**Exercise:** What you return must be every line from the beginning of the data through the line holding "Blue Dala Horse Throw Pillowcases (36, 492)", unchanged.

**Task inputs:**

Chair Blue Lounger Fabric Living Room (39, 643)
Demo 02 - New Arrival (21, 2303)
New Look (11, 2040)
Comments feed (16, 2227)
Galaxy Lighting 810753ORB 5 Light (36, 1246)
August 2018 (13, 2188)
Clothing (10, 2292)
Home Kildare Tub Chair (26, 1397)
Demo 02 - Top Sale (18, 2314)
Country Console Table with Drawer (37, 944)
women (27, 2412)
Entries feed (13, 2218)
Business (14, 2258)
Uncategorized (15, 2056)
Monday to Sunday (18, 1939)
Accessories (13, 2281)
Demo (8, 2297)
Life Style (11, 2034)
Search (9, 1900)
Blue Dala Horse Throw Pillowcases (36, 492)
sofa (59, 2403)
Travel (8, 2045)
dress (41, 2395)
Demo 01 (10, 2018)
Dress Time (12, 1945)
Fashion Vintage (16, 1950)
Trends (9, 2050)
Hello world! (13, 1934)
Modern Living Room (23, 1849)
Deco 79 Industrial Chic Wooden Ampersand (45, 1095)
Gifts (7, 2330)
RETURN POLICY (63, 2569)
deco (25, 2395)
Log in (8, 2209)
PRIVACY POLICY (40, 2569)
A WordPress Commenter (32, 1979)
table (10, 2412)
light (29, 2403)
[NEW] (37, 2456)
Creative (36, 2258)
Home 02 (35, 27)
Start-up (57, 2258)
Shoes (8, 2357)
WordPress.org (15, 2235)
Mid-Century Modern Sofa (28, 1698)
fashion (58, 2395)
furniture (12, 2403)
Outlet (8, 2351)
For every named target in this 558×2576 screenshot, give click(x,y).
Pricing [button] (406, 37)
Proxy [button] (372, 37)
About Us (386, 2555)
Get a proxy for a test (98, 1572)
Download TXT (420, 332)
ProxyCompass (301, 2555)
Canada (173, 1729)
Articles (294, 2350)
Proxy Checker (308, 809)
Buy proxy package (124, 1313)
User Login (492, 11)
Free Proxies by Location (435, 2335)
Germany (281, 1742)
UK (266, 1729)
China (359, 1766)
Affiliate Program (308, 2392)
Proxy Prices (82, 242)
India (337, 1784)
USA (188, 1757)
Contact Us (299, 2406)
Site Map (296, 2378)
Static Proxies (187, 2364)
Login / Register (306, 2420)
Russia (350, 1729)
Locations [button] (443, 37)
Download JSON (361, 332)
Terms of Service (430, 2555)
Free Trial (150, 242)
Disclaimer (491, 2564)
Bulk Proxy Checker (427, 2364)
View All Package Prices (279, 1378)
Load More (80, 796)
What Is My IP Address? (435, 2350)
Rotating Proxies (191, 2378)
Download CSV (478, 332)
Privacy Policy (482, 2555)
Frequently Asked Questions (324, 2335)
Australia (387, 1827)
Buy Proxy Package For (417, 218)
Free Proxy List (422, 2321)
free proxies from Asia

**Output:**
Chair Blue Lounger Fabric Living Room (39, 643)
Demo 02 - New Arrival (21, 2303)
New Look (11, 2040)
Comments feed (16, 2227)
Galaxy Lighting 810753ORB 5 Light (36, 1246)
August 2018 (13, 2188)
Clothing (10, 2292)
Home Kildare Tub Chair (26, 1397)
Demo 02 - Top Sale (18, 2314)
Country Console Table with Drawer (37, 944)
women (27, 2412)
Entries feed (13, 2218)
Business (14, 2258)
Uncategorized (15, 2056)
Monday to Sunday (18, 1939)
Accessories (13, 2281)
Demo (8, 2297)
Life Style (11, 2034)
Search (9, 1900)
Blue Dala Horse Throw Pillowcases (36, 492)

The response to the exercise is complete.